• _Try it_
Extract, unchanged, every line from the top of the material below through the line with "Given: Click the Home icon in sidebar", and no more.

+---+

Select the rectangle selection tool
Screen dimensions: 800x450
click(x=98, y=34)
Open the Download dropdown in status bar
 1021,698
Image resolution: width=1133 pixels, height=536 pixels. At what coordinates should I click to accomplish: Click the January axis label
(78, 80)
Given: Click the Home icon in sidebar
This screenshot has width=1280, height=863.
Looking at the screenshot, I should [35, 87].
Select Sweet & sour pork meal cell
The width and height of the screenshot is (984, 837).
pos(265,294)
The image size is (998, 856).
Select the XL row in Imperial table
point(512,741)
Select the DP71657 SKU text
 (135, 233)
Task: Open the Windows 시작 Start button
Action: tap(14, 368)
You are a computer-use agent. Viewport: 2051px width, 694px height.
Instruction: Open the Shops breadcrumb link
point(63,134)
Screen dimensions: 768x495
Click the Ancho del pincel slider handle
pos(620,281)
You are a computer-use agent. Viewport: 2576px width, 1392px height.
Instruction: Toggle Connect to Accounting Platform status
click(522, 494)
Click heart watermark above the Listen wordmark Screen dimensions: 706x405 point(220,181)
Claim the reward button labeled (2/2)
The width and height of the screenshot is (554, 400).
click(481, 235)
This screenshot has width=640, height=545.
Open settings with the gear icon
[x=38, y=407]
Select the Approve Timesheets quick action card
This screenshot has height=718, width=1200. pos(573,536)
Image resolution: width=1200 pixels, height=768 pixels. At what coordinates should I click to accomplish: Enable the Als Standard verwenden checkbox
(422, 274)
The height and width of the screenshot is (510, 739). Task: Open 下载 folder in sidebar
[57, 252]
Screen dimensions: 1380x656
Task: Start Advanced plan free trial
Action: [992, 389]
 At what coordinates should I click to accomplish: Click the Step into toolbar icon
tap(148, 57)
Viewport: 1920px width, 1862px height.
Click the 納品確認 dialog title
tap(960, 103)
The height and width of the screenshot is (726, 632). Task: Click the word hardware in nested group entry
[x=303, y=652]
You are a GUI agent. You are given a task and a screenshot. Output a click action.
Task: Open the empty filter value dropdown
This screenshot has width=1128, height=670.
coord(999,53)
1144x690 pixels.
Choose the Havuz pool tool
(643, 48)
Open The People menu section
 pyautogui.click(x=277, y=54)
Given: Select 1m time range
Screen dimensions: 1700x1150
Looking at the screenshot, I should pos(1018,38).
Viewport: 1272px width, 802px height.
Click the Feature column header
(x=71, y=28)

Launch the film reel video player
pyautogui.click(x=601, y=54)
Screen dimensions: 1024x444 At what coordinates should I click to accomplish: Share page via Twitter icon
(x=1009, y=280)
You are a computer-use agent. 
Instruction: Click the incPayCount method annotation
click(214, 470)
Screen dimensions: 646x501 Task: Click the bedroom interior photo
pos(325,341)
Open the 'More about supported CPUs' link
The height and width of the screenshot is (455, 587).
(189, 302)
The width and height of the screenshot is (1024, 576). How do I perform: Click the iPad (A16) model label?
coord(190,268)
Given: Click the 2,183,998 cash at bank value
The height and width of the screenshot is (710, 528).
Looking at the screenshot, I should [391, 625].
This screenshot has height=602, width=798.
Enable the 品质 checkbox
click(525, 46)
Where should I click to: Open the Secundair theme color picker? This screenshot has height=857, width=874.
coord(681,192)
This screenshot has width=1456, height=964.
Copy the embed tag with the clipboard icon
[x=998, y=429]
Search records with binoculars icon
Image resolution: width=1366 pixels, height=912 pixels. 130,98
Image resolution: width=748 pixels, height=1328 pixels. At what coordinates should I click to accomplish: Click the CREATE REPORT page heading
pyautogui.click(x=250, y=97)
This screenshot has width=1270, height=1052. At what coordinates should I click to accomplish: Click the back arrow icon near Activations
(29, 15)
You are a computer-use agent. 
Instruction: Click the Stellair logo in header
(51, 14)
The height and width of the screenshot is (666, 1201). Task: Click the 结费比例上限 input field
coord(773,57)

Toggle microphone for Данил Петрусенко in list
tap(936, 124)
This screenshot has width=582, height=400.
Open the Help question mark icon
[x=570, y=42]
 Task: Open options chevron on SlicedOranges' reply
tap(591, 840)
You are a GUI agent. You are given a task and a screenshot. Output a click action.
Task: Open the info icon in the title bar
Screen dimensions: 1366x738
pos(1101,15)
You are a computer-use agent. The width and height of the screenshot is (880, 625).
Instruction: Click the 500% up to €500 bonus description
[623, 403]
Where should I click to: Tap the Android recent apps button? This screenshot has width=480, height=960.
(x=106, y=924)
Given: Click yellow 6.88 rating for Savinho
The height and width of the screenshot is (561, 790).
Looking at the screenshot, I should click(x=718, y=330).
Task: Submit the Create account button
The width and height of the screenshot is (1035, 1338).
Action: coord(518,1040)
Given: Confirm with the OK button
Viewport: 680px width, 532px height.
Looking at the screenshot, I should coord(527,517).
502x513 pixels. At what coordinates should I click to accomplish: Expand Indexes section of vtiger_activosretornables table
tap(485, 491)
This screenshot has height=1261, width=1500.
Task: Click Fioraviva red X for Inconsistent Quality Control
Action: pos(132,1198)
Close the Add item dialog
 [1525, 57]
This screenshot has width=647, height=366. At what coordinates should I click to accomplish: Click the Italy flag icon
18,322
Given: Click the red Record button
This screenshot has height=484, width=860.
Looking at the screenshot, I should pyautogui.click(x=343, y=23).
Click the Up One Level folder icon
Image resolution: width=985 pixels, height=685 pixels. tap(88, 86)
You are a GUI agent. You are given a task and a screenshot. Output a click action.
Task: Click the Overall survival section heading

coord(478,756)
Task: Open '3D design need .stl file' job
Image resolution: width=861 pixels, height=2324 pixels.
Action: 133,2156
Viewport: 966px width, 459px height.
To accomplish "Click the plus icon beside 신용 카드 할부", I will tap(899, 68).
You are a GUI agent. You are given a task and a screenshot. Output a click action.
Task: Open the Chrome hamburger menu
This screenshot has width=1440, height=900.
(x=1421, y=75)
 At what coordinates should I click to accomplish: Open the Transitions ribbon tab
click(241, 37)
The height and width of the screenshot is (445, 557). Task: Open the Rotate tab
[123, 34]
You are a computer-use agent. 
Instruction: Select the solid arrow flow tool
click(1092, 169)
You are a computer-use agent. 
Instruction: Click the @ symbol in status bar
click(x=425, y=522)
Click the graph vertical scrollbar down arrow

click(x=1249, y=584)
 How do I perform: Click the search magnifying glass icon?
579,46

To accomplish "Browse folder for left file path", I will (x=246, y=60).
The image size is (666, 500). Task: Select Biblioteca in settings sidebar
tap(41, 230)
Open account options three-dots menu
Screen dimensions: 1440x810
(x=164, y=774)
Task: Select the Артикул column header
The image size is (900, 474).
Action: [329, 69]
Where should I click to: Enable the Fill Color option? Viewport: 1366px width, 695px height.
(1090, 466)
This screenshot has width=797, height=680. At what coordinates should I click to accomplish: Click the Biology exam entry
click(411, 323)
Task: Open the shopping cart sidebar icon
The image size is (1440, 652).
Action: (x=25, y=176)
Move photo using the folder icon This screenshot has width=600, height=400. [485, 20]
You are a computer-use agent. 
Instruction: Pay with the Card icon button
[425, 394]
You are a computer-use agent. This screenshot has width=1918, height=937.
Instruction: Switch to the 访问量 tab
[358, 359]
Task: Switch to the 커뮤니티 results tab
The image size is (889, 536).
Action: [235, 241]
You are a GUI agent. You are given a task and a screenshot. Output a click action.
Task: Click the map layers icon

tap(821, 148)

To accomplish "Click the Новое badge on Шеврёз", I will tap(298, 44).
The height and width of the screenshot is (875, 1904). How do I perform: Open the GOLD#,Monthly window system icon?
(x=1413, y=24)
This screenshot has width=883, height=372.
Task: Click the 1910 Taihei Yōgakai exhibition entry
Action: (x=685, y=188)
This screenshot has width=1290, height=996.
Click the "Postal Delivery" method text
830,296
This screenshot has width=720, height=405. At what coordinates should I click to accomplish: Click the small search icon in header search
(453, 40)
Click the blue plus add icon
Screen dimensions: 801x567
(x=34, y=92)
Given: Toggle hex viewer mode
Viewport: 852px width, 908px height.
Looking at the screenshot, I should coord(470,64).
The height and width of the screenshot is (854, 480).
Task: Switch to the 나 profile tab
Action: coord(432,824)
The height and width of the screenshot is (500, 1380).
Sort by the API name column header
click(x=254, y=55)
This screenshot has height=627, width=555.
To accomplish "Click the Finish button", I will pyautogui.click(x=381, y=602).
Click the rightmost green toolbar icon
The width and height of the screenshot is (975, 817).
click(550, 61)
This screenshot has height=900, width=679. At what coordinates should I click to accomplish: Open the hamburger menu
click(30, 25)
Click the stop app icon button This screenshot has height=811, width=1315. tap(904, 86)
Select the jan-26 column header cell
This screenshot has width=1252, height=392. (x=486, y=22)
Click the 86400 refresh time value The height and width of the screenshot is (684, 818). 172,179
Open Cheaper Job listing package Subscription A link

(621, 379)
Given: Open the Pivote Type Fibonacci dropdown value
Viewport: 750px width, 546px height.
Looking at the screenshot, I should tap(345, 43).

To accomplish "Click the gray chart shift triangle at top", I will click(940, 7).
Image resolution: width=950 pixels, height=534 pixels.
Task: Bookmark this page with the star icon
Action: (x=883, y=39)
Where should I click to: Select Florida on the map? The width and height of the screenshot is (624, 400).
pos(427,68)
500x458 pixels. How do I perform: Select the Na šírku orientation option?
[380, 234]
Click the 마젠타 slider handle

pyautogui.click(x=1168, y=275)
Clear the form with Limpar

+---+

• _Solved exercise_
Select the rectangle selection tool
Screen dimensions: 800x450
click(x=98, y=34)
Open the Download dropdown in status bar
 1021,698
Image resolution: width=1133 pixels, height=536 pixels. At what coordinates should I click to accomplish: Click the January axis label
(78, 80)
Given: Click the Home icon in sidebar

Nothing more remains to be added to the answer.